Now, to the Galápagos—specifically Plaza Sur (or South Plaza), an island I haven’t mentioned in my previous posts on the archipelago. This one is tiny and low, covering only about 0.1 square kilometer, so there’s no wet highland zone as with the others I’ve described. In this case the “edge” that drew me in was simply the edge of the island itself—that is, the “compressed” aspect of the place that I wanted to accentuate was the smallness of the landmass rather than a sense of downsized ecological/meteorological patterns. That it felt like its own miniature world, then, didn’t have anything to do with the “island-continent” phenomenon that I’d apply to the larger, ecologically diverse islands in the Galápagos (though that phenomenon is best and most commonly associated with the Big Island of Hawaii, with tropical and alpine in addition to wet and dry).
The miniature-world quality did, though, have something to do with the prominent animal life, maybe because it makes the environment seem more multi-dimensional and “complete” in its own way. Of course the Galápagos is most famous for its fauna, but as you know it’s the flora that usually catches my attention instead. (I sometimes jokingly refer to animals as “mobile life forms”—for some reason things that stay put, with the passage of time a less central or perceptible factor, are much more interesting to me. I pay more attention to fauna on the level of biogeography, since ranges of animal species are a lot more stationary than individuals. It might be analogous to my interest in buildings but not—in the least!—cars.) On Plaza Sur, though, the wildlife somehow comes across as a particularly integral fixture of the landscape. Maybe the animals seem to stand out more, or seem more confined and stationary (I said “fixture” on purpose), because of the smallness and sparseness of their surroundings. (Of course most of them move around quite a bit, including between islands, but my outlook is one of distilling and idealizing.) This greater-than-usual prominence of animals in my particular experience of the island is captured in Habitat, the first watercolor where I’ve incorporated them; the title itself reflects that greater inclusivity.
The most eye-catching animal on the island, though less remarkable than its marine counterpart, is the land iguana—bright yellow to orange and feeding on the fruits and foliage of giant prickly pear cacti. Beyond that there’s plentiful bird and marine life, in the watercolor represented by swallow-tailed gulls and sea lions.

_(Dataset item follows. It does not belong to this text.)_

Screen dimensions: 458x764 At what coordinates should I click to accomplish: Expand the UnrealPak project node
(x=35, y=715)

Like a few other works, this is one where the overall compositional pattern is meant to reflect some general quality of the place, in this case a diffuse/atmospheric one. The fragments are triangular or nearly triangular, and that angularity is meant to capture an overall aura of “sharpness”—spiny cacti, spikey iguanas, and hot/bright sunlight. The predominance of reds, yellows, and oranges (which I played up a little) in the iguanas and the creeping Sesuvium vegetation also reinforces that sensation of heat.

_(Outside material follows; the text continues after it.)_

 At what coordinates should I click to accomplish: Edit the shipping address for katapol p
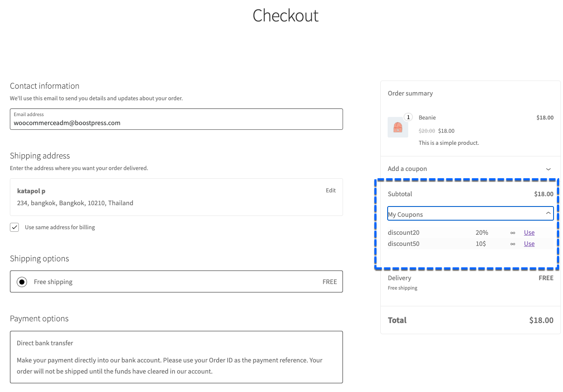coord(331,190)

Plaza Sur isn’t by any means immune to the archipelago’s many conservation challenges, but since it’s tiny and uninhabited, impacts can be relatively tightly controlled and monitored. One of those impacts has been a decline in the Opuntia cactus population due to local extinction of hawks that feed on the iguanas (which in turn eat the cactus fruits and limit the plant’s ability to regenerate). A project to re-grow the population is underway.